> **Work request**: Leaving out the pictures, write out exactly each line from the line with "The image size is (1499, 812)." through the close of the listing below.

> **Material shown**:
━━━━━━━━━━━━━━━━━━━━
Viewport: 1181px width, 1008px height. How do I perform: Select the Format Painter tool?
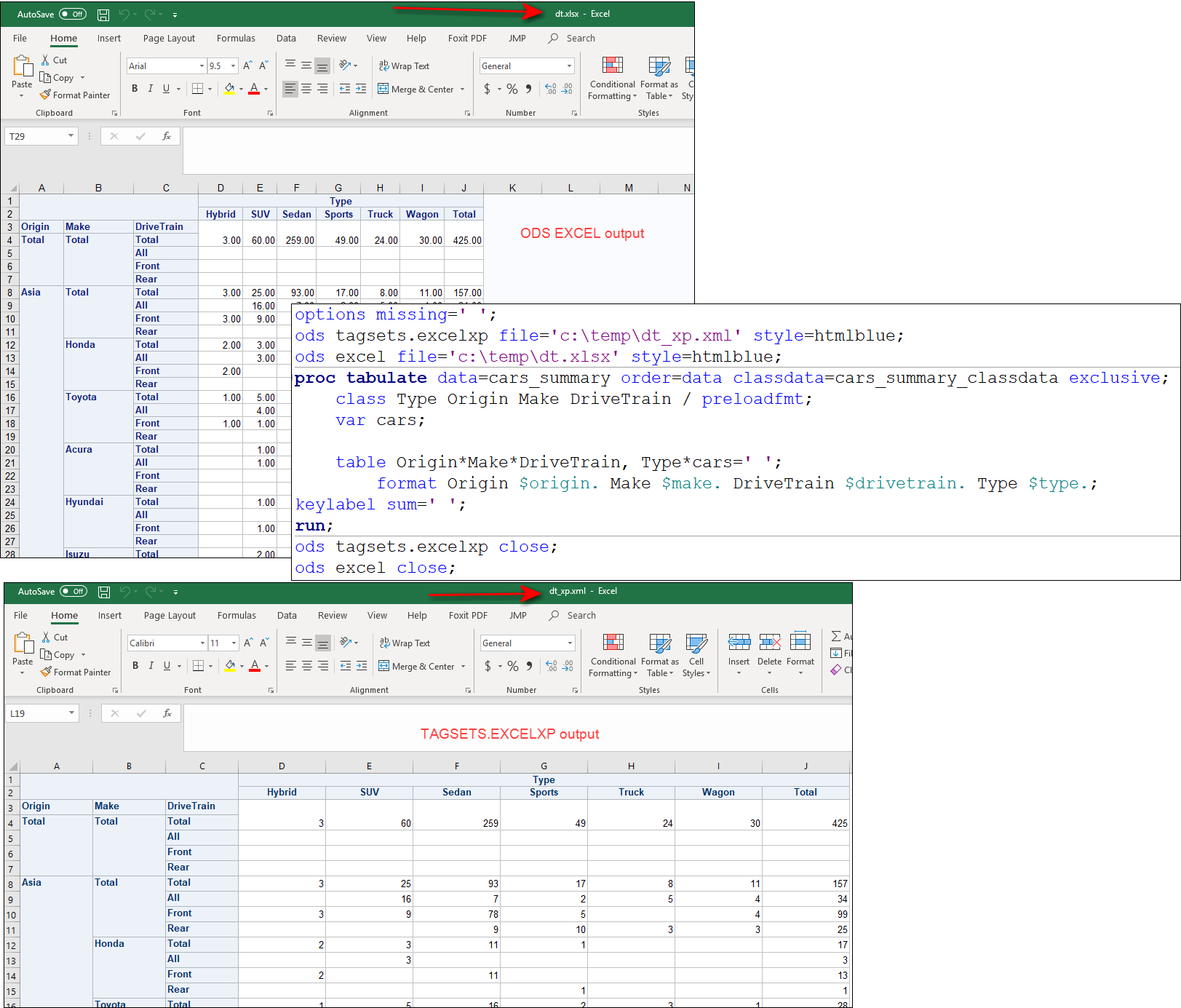coord(75,95)
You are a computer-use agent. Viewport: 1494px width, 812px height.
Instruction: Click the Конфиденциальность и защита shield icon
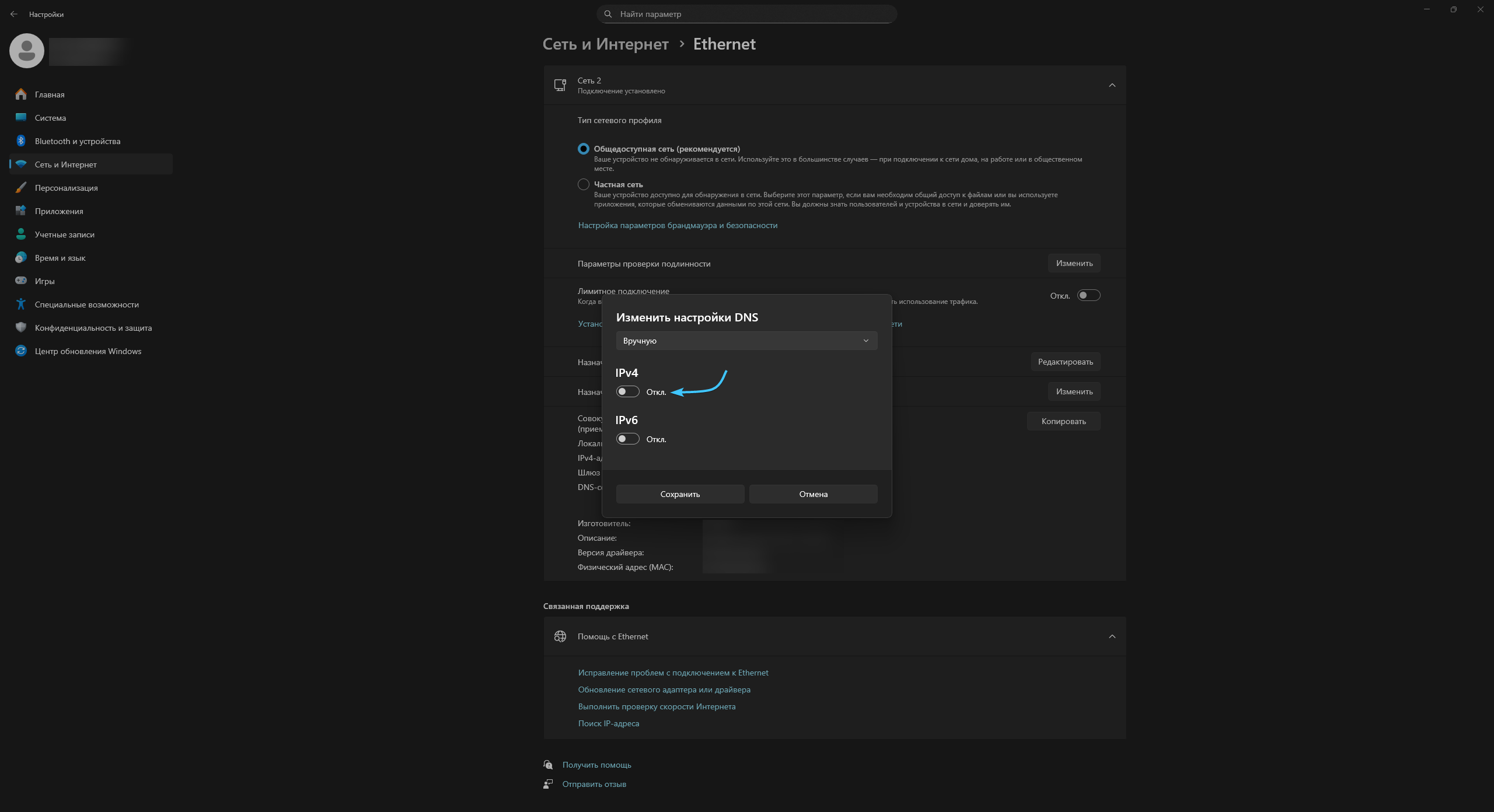coord(21,327)
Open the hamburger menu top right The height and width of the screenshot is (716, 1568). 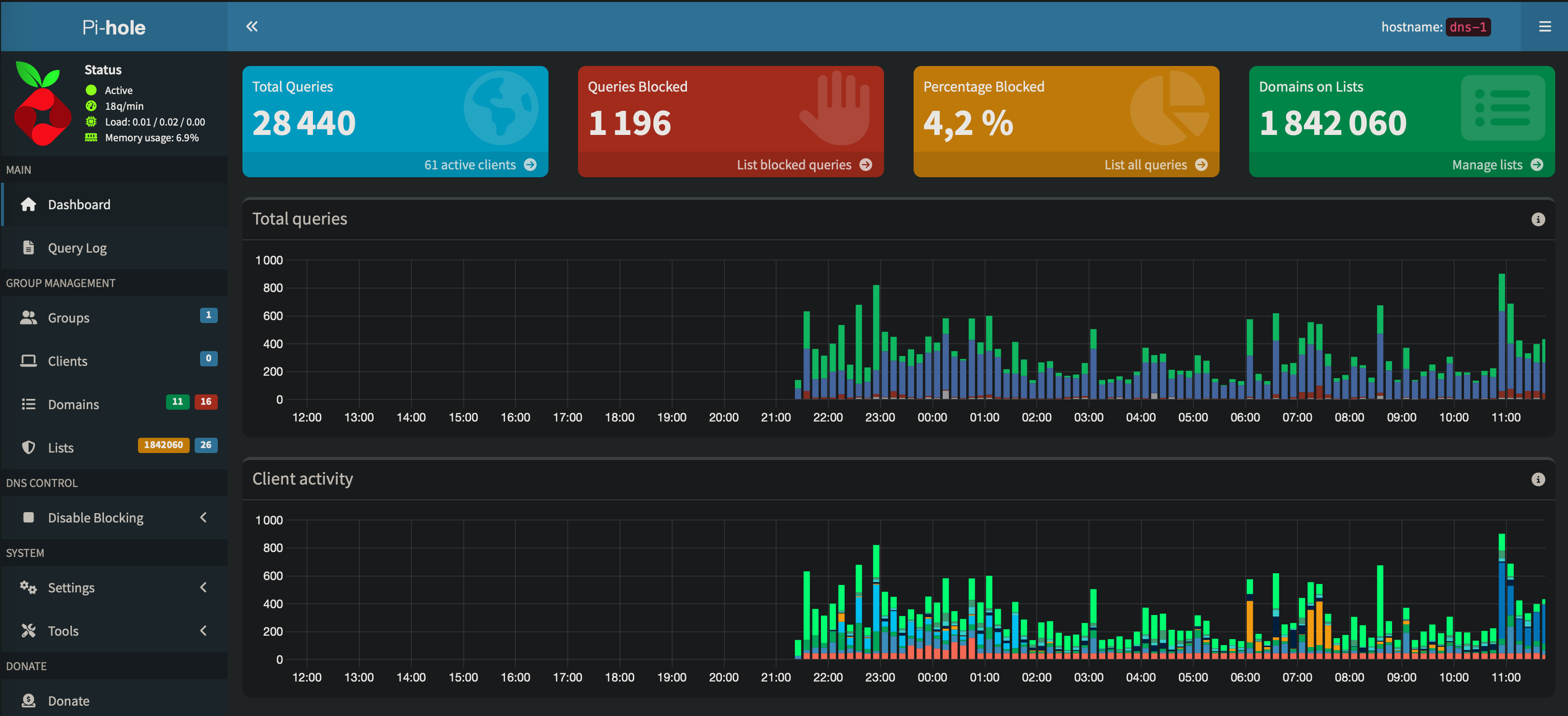click(x=1544, y=27)
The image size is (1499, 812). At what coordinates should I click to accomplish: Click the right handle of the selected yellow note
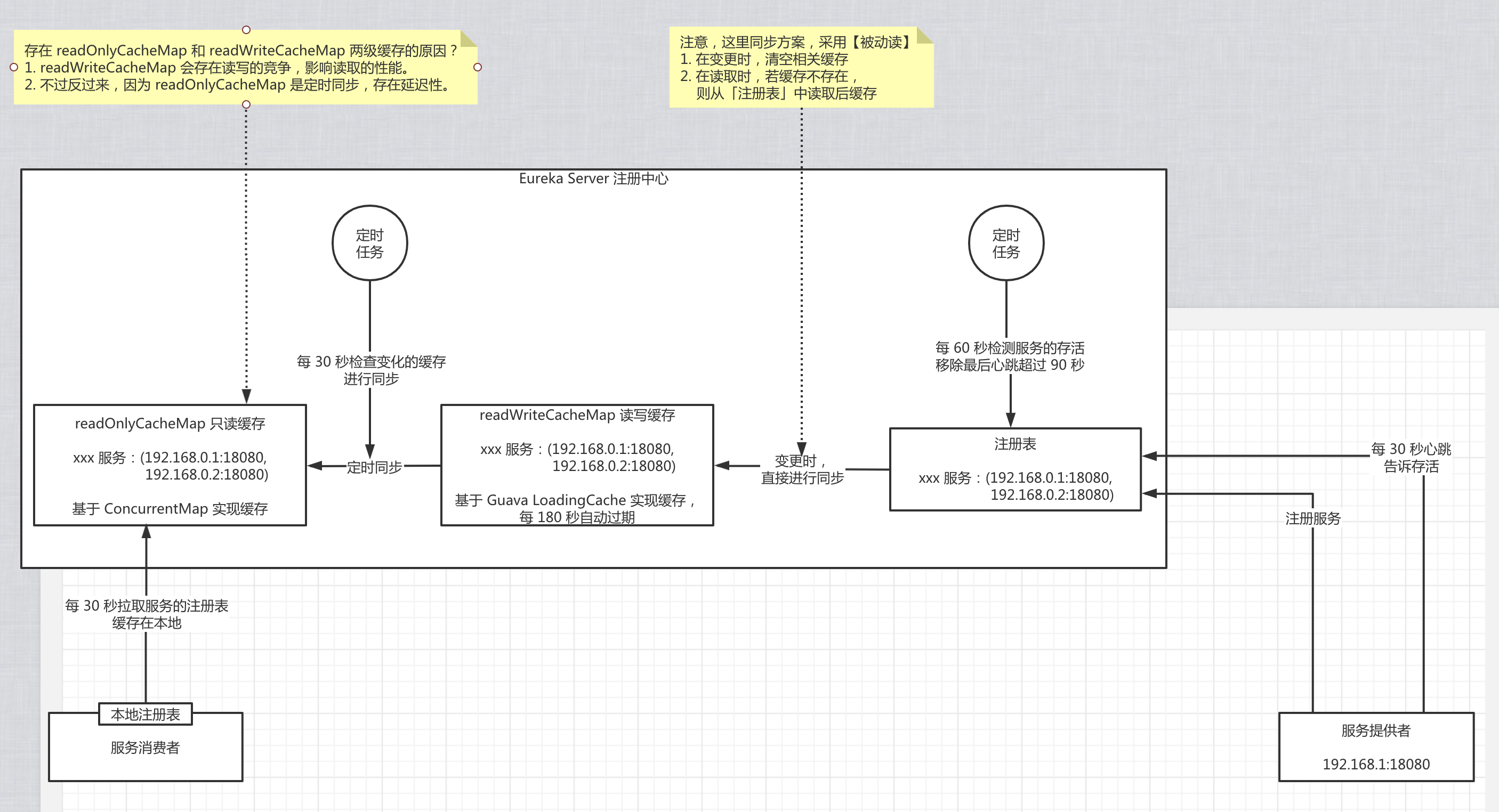[478, 68]

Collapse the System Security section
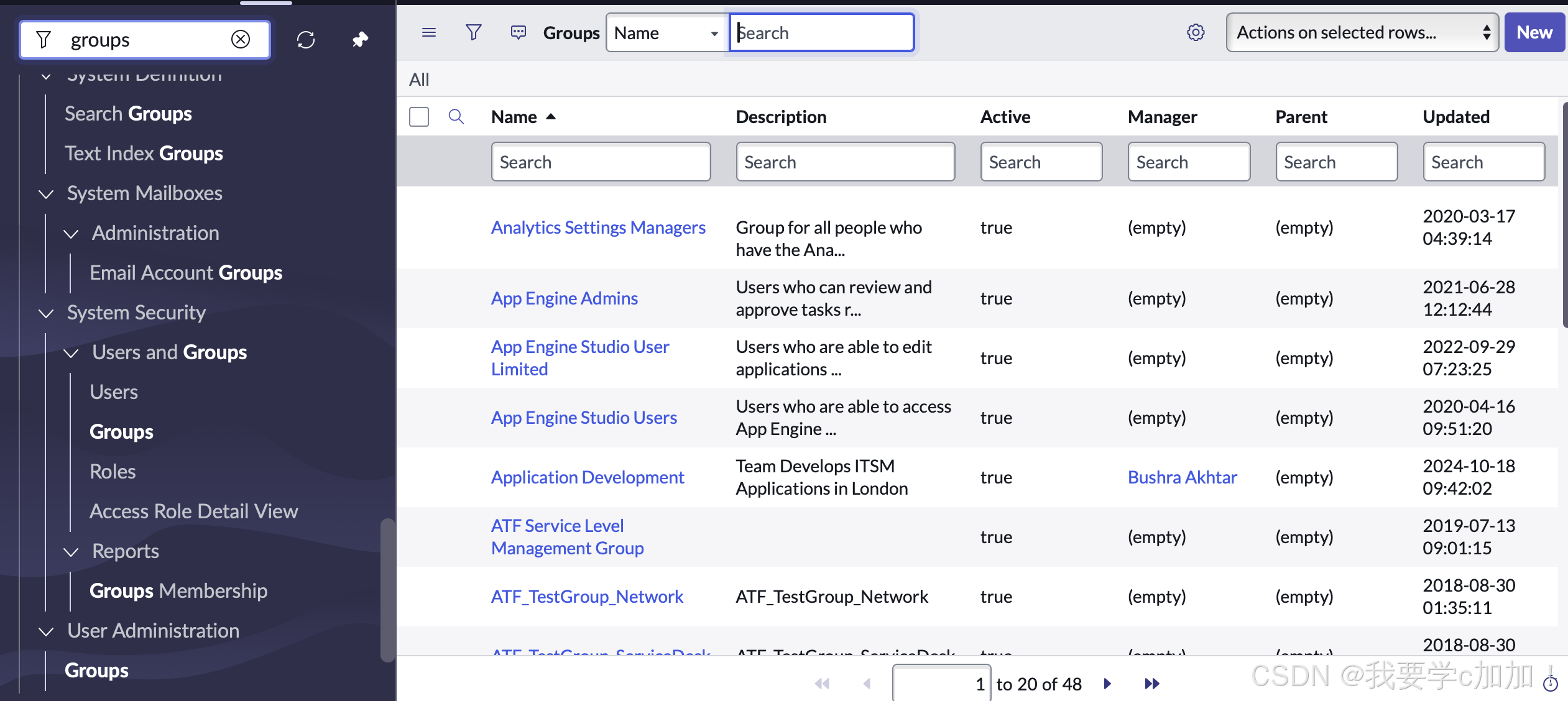(46, 313)
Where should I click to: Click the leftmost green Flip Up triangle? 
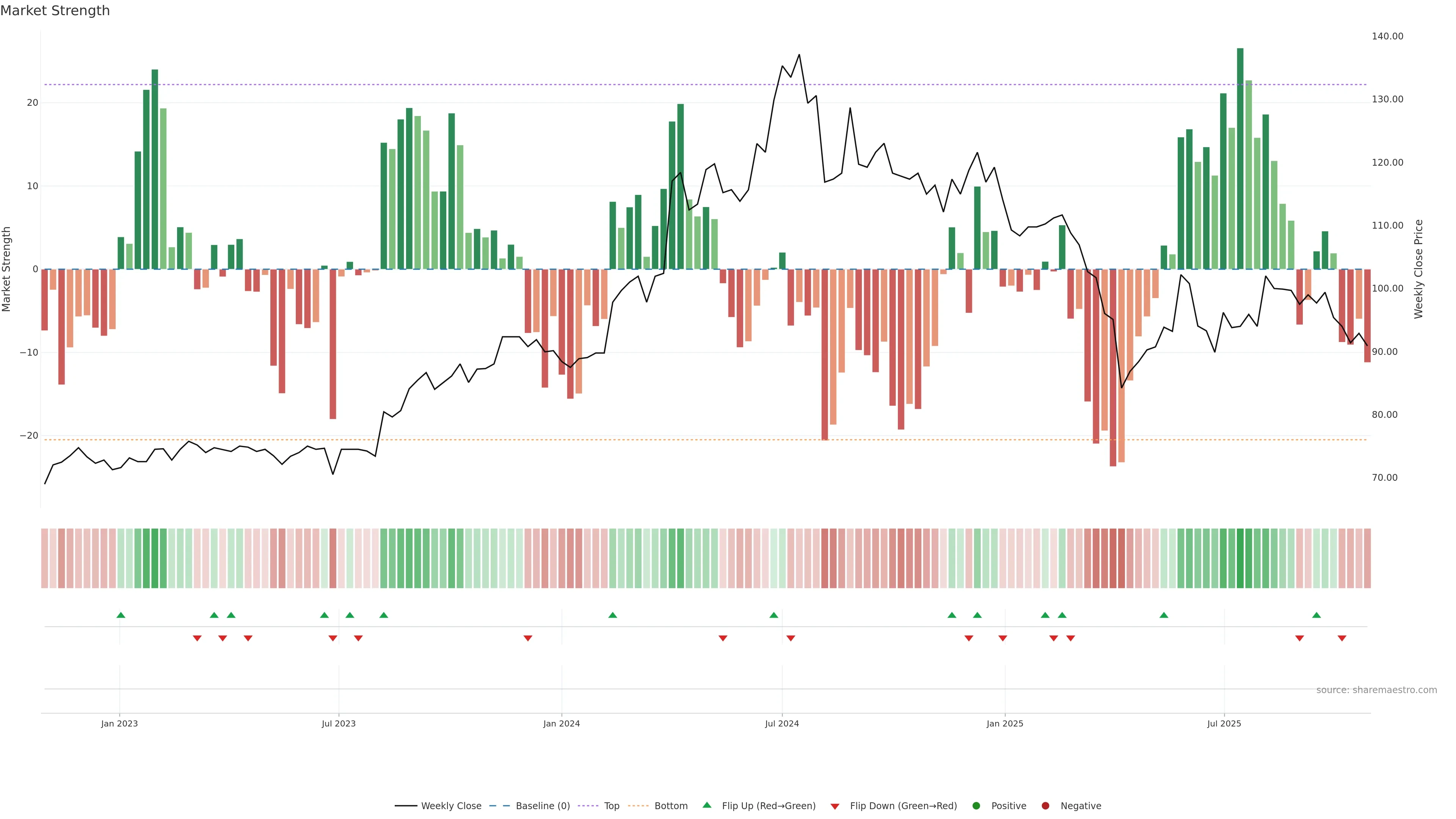pyautogui.click(x=121, y=615)
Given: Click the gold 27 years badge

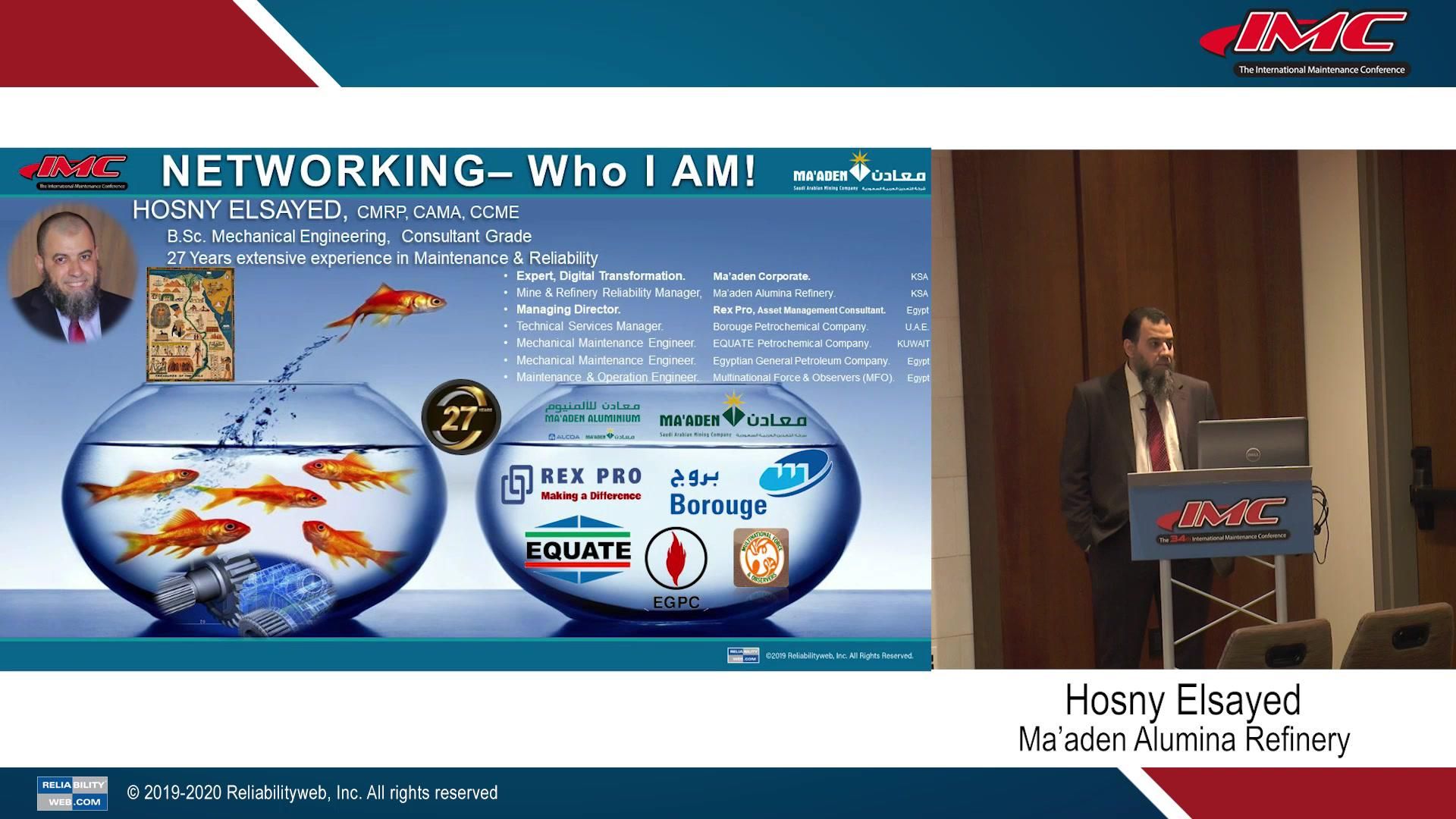Looking at the screenshot, I should [461, 417].
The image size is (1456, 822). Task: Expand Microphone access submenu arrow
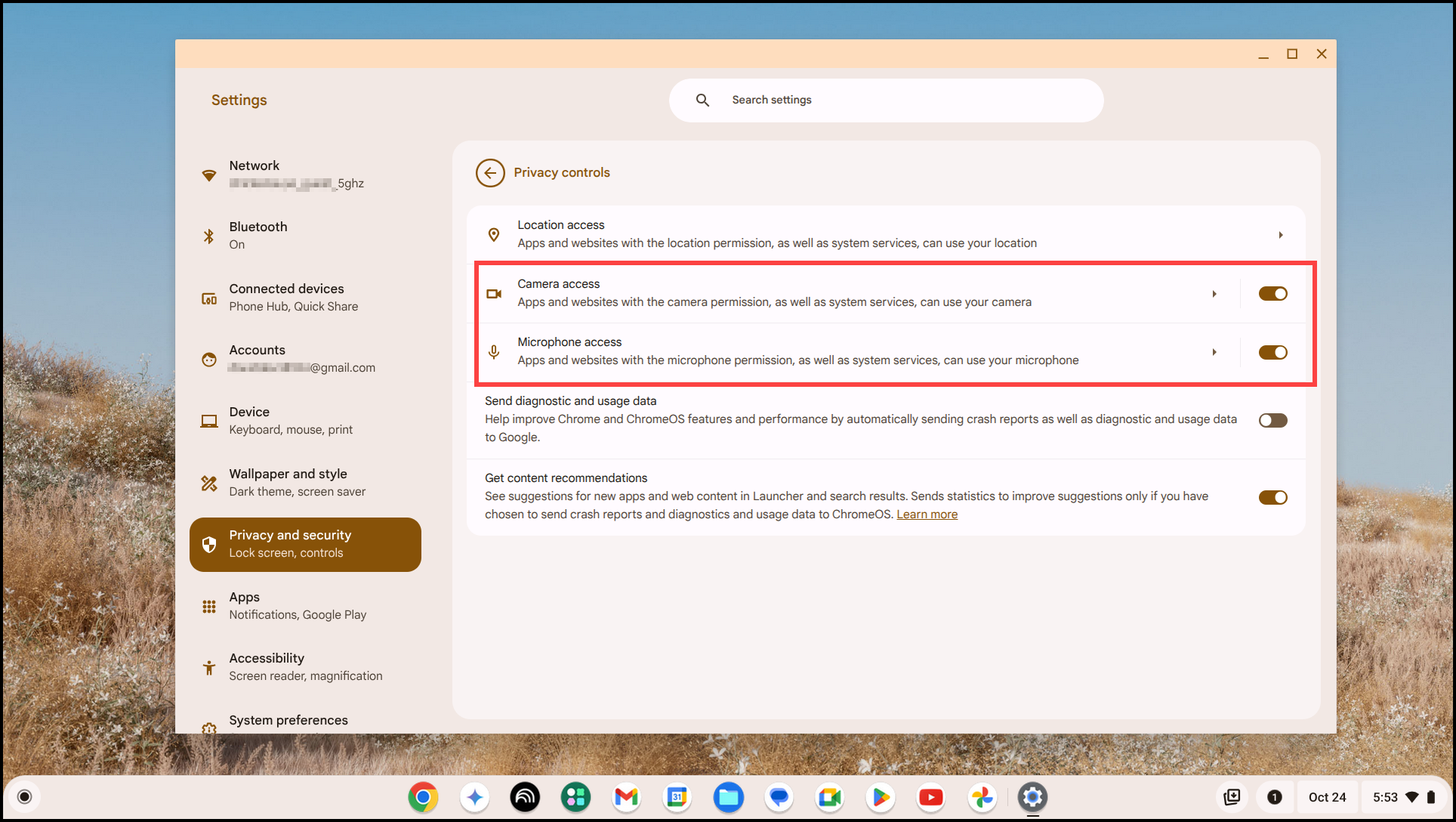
━━━━━━━━━━━━━━━━━━━━
> **Result for this task**:
The image size is (1499, 812). At what coordinates should I click to accomplish: Click the right handle of the selected yellow note
[478, 68]

Collapse the System Security section
(46, 313)
Where should I click to: Click the leftmost green Flip Up triangle? 
pyautogui.click(x=121, y=615)
Given: Click the gold 27 years badge

Looking at the screenshot, I should [461, 417].
The image size is (1456, 822). Task: Expand Microphone access submenu arrow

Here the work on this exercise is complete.